Certified rarities followed, the first two piano sonatas of the Russian composer and pianist Samuil Feinberg.  His cycle of twelve piano sonatas is a remarkable achievement, unjustly neglected, and Hamelin is rumored to be recording them.  These two sonatas, in A major and minor respectively, were of a similar aesthetic, the consecutive opuses hardly demonstrating Feinberg’s eventual compositional developments (both dating from 1915; the final sonata dates from 1962), yet Hamelin presented them with a singular intensity and an unflinching commitment to this little-known music.

The First Sonata was of a brooding Romanticism, while the dense textures would have sounded murky in lesser hands, Hamelin achieved a lucid clarity of voices, and delineated a clear trajectory in spite of the composer’s tendency to meander.  A touchingly lyrical melody characterized the Second Sonata, and a highpoint came in its dramatically cascading climax.

Beethoven’s mighty Appassionata is a recent addition to Hamelin’s concert repertoire; I’ve been eager to hear his take on this durable work, and he certainly didn’t disappoint.  The opening movement built to massive climaxes that carefully avoided bombast.  There was much-needed repose in the slow movement, enhanced by the adroitly voiced chordal melody, while the finale had an unrelenting nervous energy in its breathless race to the tragic end, given at a dangerously brisk tempo.

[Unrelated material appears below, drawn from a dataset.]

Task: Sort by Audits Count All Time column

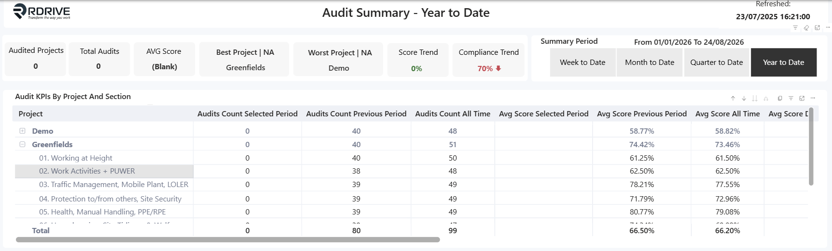Action: coord(453,114)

One of Hamelin’s first recordings of his long and fruitful association with Hyperion was of the complete Scriabin piano sonatas; the arresting Seventh Sonata is a work that has been in his fingers for a very long time.  Explosive and mercurial, the sonata proceeded with inevitability towards the trilling, mystical ending, shrouded in enigma.

Chopin’s B-flat minor sonata concluded the program, and in the passionate first movement Hamelin drew out a fluid melody over an undulating accompaniment.  He eschewed the repeat of the exposition, although in this case I would suggest the repeat is a wise interpretative choice given the movement’s proportions.  There was a menacing determination in the scherzo, while its middle section was indulgent in sumptuous melody, quintessentially Chopinesque.

No empty sentimentality was to be had in the tragic heights of the famous funeral march, and Hamelin had a velvet touch in the contrasting lyrical section.  His utter and absolute command of the keyboard was on full display in the moto perpetuum finale, yet phrases were keenly shaped to make the sonata’s revolutionary ending more than mere volleys of notes.

Hamelin obliged the modest but enthusiastic audience with an encore in Debussy’s Reflets dans l’eau, shimmering and liquescent.